Artikel:
Kategori
Aksi

Dana Desa untuk Lingkungan

Tahun 2018 sepertinya terpaksa kita tutup dengan lembaran muram. Rentetan bencana alam yang terjadi di tanah air semakin meneguhkan keyakinan kita bahwa Indonesia merupakan negeri yang rawan bencana.

Sebagai bentuk empati kepada korban bencana, beberapa kepala daerah di Indonesia secara khusus mengeluarkan imbauan agar malam pergantian tahun diisi dengan kegiatan religi seperti istigasah dan zikir bersama.

Rasanya sangat keterlaluan bila ada yang merayakan pergantian tahun dengan hura-hura dan bersenang-senang, sementara saudara-saudara kita di Aceh Tenggara, Sulawesi Tengah, Nusa Tenggara Barat, Lampung, dan Banten masih bergelut dalam situasi bencana.

Dalam aspek teologi, adanya suatu bencana sudah sepatutnya membuat kita semakin dekat dengan Tuhan. Menjadikannya sebagai momentum untuk refleksi. Namun, bencana hendaknya tidak hanya dipandang sebatas dalam aspek teologi semata, sehingga akan melahirkan sikap apatis untuk menanggulanginya.

Mengenal Bencana

Dalam UU Nomor 24 tahun 2007 tentang Penanggulangan Bencana menjelaskan, bencana adalah peristiwa atau rangkaian peristiwa yang mengancam dan mengganggu kehidupan dan penghidupan masyarakat yang disebabkan, baik oleh faktor alam dan/atau faktor nonalam maupun faktor manusia sehingga mengakibatkan timbulnya korban jiwa manusia, kerusakan lingkungan, kerugian harta benda, dan dampak psikologis.

Undang-undang tersebut juga mengelompokkan bencana menjadi tiga jenis, yaitu bencana alam, bencana nonalam, dan bencana sosial. Bencana alam umumnya terjadi karena faktor alam, seperti gempa bumi, tsunami, gunung meletus, banjir, kekeringan, angin topan, hingga tanah longsor.


Bencana nonalam meliputi peristiwa yang terjadi akibat gagal teknologi, gagal modernisasi, epidemi, dan wabah penyakit. Sedangkan bencana sosial adalah bencana yang diakibatkan oleh peristiwa akibat ulah manusia yang meliputi konflik antarkelompok atau antarkomunitas masyarakat dan teror.

Berdasarkan data yang dikeluarkan oleh Badan Nasional Penanggulangan Bencana (BNPB), hingga 25 Oktober 2018 tercatat 1.999 bencana di Indonesia. Dampak yang terjadi berupa korban meninggal dunia dan hilang sebanyak 3.548 orang, 13.112 luka-luka, 3,06 juta jiwa mengungsi dan terdampak bencana, 339.969 rumah rusak berat, 7.810 rumah rusak sedang, 20.608 rumah rusak ringan, dan ribuan fasilitas umum rusak. Kerugian ekonomi diperkirakan mencapai Rp30 triliun lebih. Angka ini tentu akan semakin menggelembung bila ditambah dengan berbagai bencana yang terjadi hingga akhir tahun.

Data yang Diberikan:

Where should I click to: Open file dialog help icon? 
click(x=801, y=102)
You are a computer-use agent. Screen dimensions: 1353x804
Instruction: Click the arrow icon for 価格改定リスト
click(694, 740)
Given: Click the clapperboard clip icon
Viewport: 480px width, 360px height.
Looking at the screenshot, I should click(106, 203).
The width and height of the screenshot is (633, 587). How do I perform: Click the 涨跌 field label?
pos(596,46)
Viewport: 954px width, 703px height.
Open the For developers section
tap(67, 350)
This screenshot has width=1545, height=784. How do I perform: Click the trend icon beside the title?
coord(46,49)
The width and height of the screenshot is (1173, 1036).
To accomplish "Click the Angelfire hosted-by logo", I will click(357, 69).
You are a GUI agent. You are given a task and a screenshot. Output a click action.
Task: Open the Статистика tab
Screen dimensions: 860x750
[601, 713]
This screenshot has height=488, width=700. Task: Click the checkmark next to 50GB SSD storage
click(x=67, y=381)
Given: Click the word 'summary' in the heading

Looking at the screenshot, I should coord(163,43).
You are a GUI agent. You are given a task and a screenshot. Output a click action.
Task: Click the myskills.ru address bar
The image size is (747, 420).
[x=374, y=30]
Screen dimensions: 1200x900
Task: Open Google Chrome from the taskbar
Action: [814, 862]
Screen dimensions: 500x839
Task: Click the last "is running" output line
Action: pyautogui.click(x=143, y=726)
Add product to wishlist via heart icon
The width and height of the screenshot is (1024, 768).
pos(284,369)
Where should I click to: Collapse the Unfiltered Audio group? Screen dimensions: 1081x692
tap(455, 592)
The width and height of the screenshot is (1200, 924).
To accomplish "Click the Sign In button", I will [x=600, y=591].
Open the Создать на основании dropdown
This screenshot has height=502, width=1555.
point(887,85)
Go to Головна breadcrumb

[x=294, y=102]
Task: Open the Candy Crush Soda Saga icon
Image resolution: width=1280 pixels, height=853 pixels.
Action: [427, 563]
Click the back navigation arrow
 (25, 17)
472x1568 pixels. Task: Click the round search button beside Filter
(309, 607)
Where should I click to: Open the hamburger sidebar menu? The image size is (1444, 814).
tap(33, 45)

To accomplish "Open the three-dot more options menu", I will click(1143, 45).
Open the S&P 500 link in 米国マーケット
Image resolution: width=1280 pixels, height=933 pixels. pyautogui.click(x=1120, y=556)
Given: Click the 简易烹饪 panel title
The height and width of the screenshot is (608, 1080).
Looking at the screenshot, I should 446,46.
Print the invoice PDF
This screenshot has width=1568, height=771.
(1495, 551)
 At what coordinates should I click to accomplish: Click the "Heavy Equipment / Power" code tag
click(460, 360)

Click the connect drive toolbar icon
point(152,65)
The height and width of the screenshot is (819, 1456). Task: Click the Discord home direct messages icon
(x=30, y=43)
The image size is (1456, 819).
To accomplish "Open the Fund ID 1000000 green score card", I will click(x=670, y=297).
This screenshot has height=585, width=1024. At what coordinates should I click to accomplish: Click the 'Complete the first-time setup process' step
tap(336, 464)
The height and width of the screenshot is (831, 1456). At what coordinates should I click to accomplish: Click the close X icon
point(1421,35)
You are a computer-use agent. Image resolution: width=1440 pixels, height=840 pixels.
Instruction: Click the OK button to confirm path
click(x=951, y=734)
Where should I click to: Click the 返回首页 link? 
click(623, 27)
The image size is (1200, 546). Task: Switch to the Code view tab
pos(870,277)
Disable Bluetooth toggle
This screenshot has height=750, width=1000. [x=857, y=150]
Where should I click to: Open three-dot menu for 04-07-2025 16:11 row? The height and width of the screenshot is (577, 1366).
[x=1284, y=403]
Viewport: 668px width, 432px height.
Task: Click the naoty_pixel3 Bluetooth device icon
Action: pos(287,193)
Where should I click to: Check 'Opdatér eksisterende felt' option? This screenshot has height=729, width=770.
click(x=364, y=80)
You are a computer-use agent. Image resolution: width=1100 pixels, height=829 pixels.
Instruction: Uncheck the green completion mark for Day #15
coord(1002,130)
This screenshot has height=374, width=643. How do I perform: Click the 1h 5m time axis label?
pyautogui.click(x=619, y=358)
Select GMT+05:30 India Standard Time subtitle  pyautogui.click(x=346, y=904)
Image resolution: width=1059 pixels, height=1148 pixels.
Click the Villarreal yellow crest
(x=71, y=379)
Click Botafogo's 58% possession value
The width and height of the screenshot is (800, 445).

Tugas Latihan:
1 > Kutip ulang entri di atas tanpa perubahan sedikit pun, dari baris yang memuat "Given: Click the 简易烹饪 panel title" sampai baris yang memuat "This screenshot has height=750, width=1000.", termasuk kedua baris tersebut.
2 > Teruskan artikel tentang bencana di Indonesia mulai dari kalimat terakhir yang tercantum.

Jawaban Setiap Tugas:
1 >
Given: Click the 简易烹饪 panel title
The height and width of the screenshot is (608, 1080).
Looking at the screenshot, I should 446,46.
Print the invoice PDF
This screenshot has width=1568, height=771.
(1495, 551)
 At what coordinates should I click to accomplish: Click the "Heavy Equipment / Power" code tag
click(460, 360)

Click the connect drive toolbar icon
point(152,65)
The height and width of the screenshot is (819, 1456). Task: Click the Discord home direct messages icon
(x=30, y=43)
The image size is (1456, 819).
To accomplish "Open the Fund ID 1000000 green score card", I will click(x=670, y=297).
This screenshot has height=585, width=1024. At what coordinates should I click to accomplish: Click the 'Complete the first-time setup process' step
tap(336, 464)
The height and width of the screenshot is (831, 1456). At what coordinates should I click to accomplish: Click the close X icon
point(1421,35)
You are a computer-use agent. Image resolution: width=1440 pixels, height=840 pixels.
Instruction: Click the OK button to confirm path
click(x=951, y=734)
Where should I click to: Click the 返回首页 link? 
click(623, 27)
The image size is (1200, 546). Task: Switch to the Code view tab
pos(870,277)
Disable Bluetooth toggle
This screenshot has height=750, width=1000. [x=857, y=150]

2 >
Secara nasional, bencana alam yang terjadi di Indonesia masih didominasi oleh bencana hidrometeorologi, seperti puting beliung mencapai 605 kejadian, banjir 506, kebakaran hutan dan lahan (karhutla) 353, longsor 319, erupsi gunung api 55, gelombang pasang dan abrasi 33, gempa bumi yang merusak 17, dan tsunami 2 kali (Palu dan Selat Sunda).

Bagaimana dengan Aceh? Sebelas dua belas dengan kondisi di Indonesia pada umumnya, masyarakat Aceh kian akrab dengan bencana. Banjir misalnya, nyaris terjadi di sepanjang tahun dengan sebaran wilayah yang berbeda-beda. Bila dulu kita hanya mengenal dua musim, yaitu musim hujan dan kemarau, sekarang sulit untuk melihat perbedaan antara keduanya. Teranyar, banjir bandang di Aceh Tenggara yang terjadi sebanyak tiga kali dalam satu bulan di lokasi yang sama. Faktar miris yang membuat kita mengurut dada. Mau tidak mau harus kita akui, ada yang terputus dalam sistem rantai lingkungan kita.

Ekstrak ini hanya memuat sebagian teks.